When life meets
These last few days have been . . .
Exhilarating — as I have caught a spirit of enthusiasm in friends around me.
Sad — as I have watched relationships that have deteriorated.
Draining — as I have caught myself reflecting on being exhausted. And then hearing others enquire as to how I am doing.
Supportive — as I have embraced people who step up to keep me going.
Puzzling — as I have sincerely realized that the church can’t fix itself, and that people can’t fix themselves, and least of all, that I can’t fix myself.
When you put it all together, I think I’m on the edge of the cusp of the wave of something great. Trouble is, the wave looks awfully big, the cusp looks like a cliff’s edge, and I feel like I’m looking at the “something great” through blurred lenses.
How can something so great be so frightening? The more I understand God, the more I’m learning that God is not safe, but He is good — that I’m not looking for the good life, I’m looking for the God life.
All that said, being excited often carries a bit of being scared at its core.
The retired person who needs to transition to a new home. The youth who is figuring out love. The mother whose child is loosening the apron strings. The probable divorcee whose relational foundations are being rearranged. The father whose career aspiration is not his current job.
And all of this I’ve seen in one week. And more.
And tomorrow I continue in the risk zone! I hit 55. Some call it Freedom 55. A title that relates to being able to retire and do what you want. I’m ready to hit 55, but the more I approach this age the less I want to retire and the more I want to bring freedom to others.
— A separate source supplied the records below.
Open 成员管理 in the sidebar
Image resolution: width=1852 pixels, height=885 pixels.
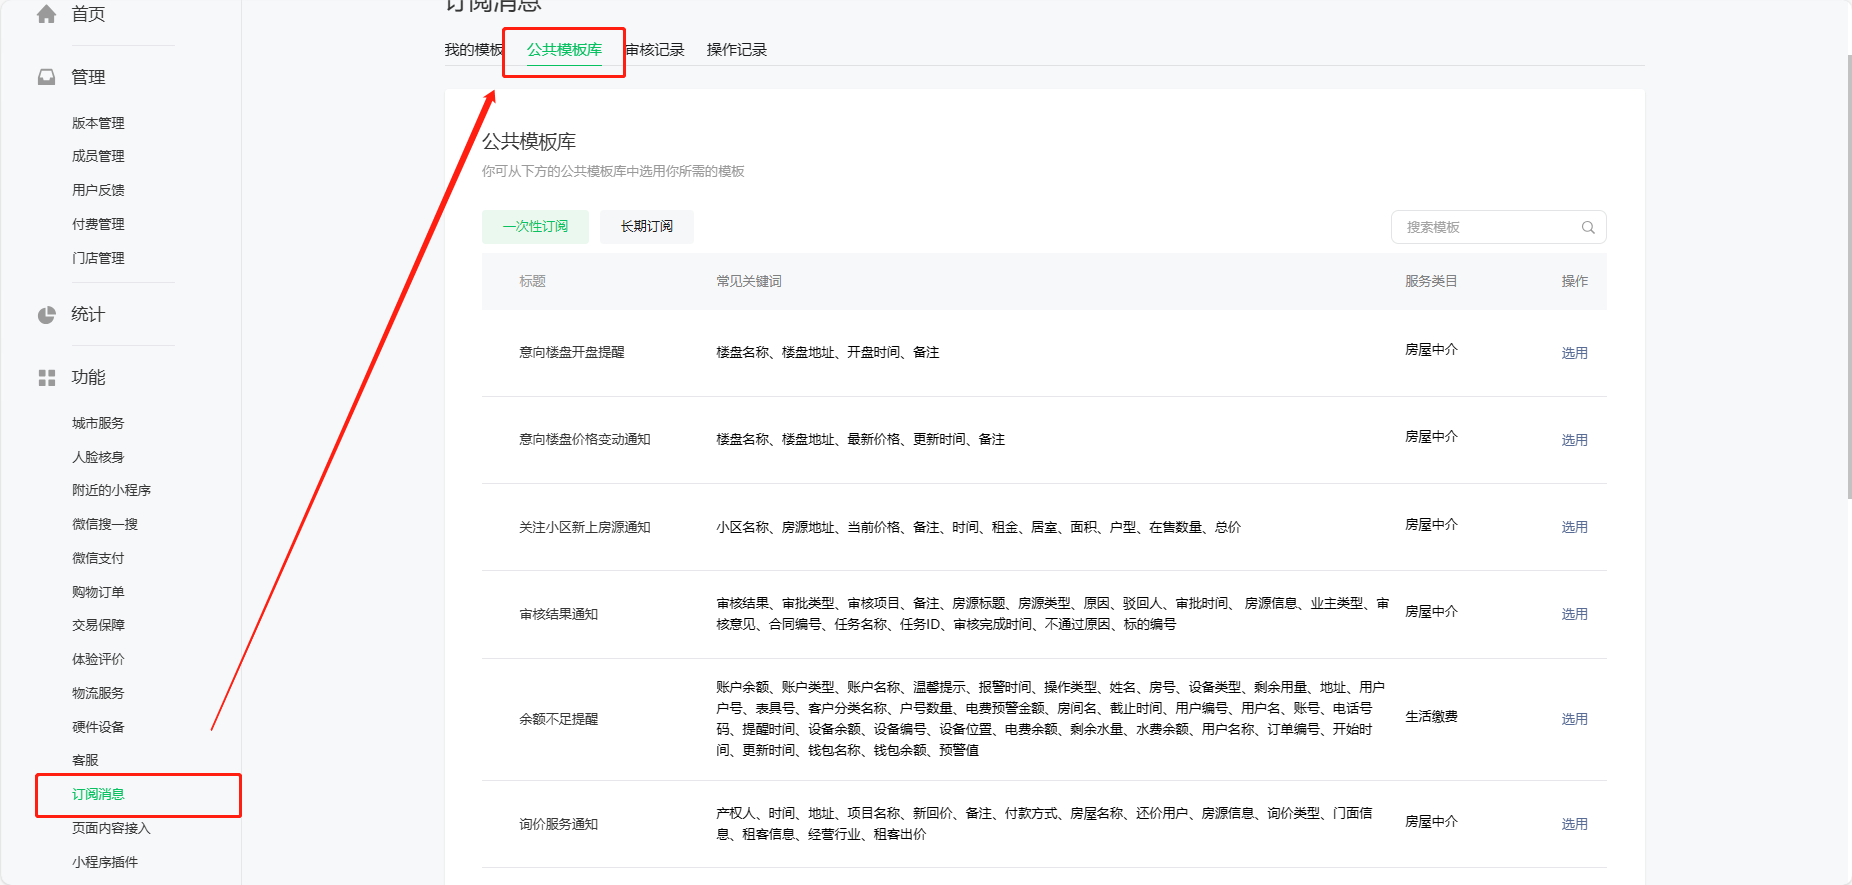[x=98, y=156]
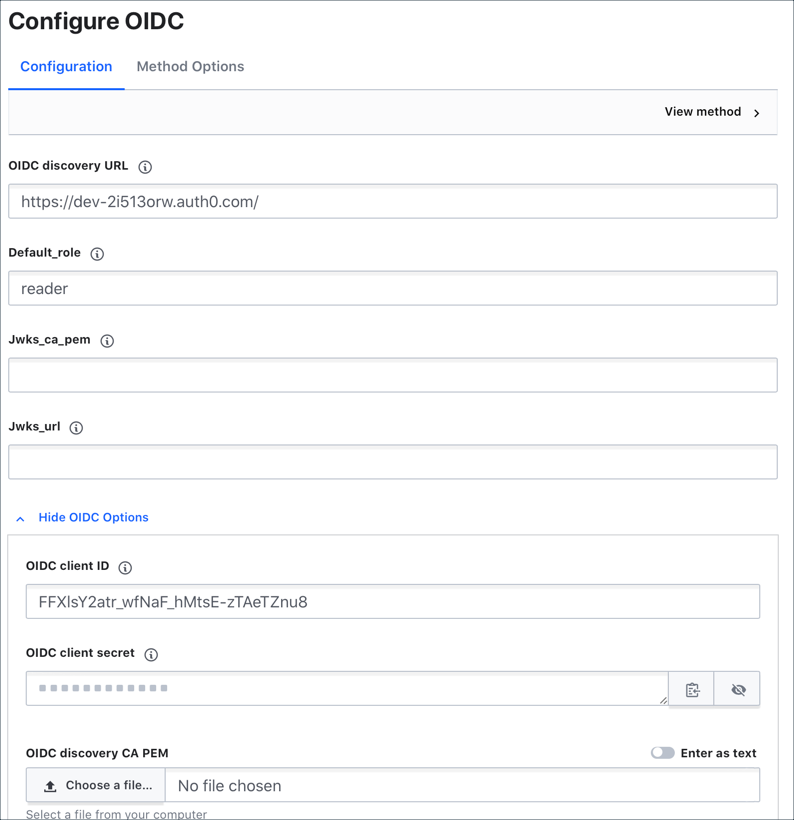Click info icon beside OIDC client secret
The height and width of the screenshot is (820, 794).
(151, 654)
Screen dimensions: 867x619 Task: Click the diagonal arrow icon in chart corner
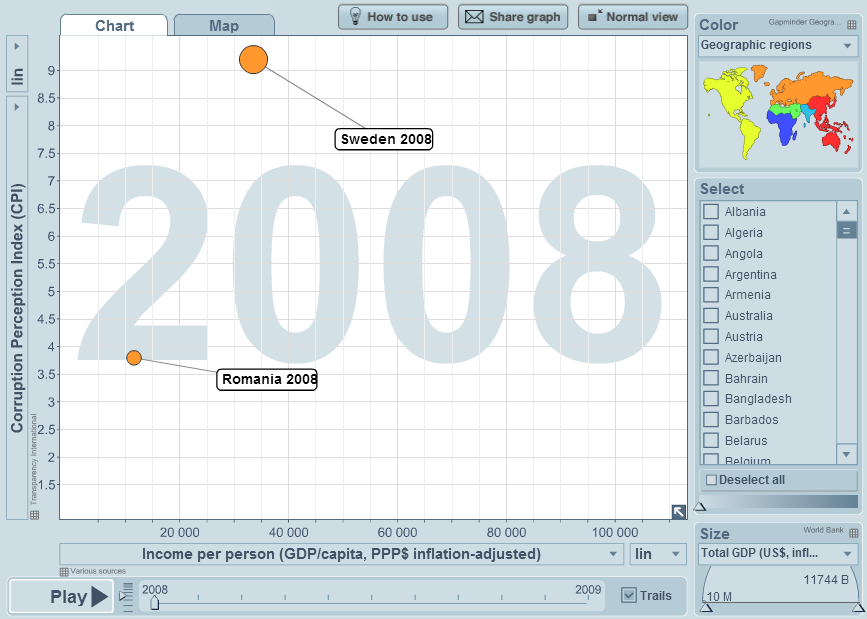(x=678, y=510)
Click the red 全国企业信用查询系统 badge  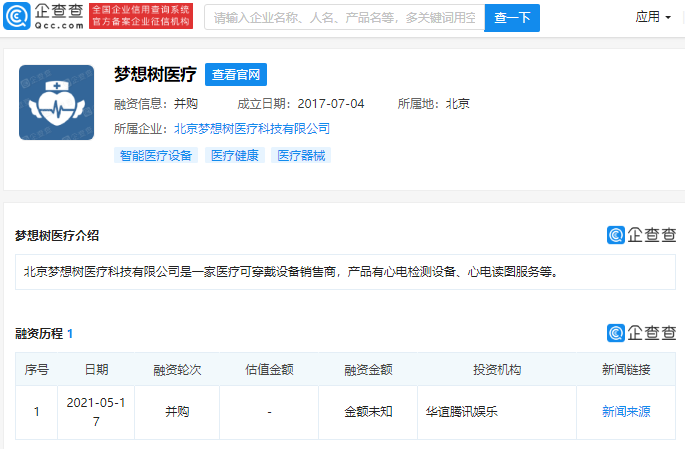pos(139,17)
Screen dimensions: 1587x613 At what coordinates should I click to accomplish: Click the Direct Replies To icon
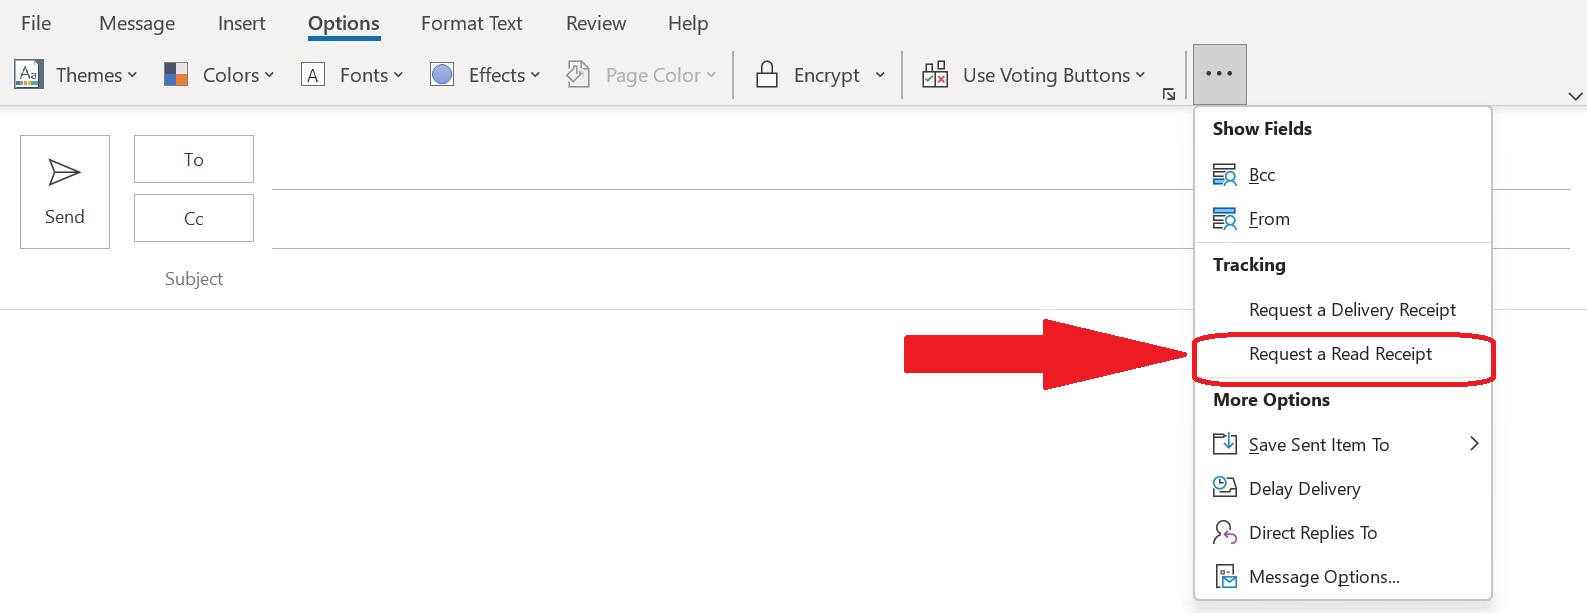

What wisdom do I need to fulfil God’s purpose on my life — to know Jesus Christ, and to make Him known? What does God know that I need to know to fulfil his calling on my life?
What wisdom do you need?
Sadness
In the last few days I have heard of marriage separations and ill advised decisions. Not only heard of, but heard directly — from the “horse’s mouth”.
This is more than just the usual daily fare. These have come piling in, more long the line of a summit of sadness, rather than a mole hill of distractions.
My heart has been punched and pummeled on behalf of others. Some have accepted my offers of support, others are not sure they are ready to change. And others? I don’t know what to do.
So, pray for those around you. Pray that they will be strong. Pray that they will be humble. Pray that they will accept help. Pray that they will seek counsel. Pray that God will break in where no one else can.
And then, pray one more time, because now the only prayer left is one of helplessness and complete trust in God. Just where we need to be! Because when the answer comes, only God can get the credit.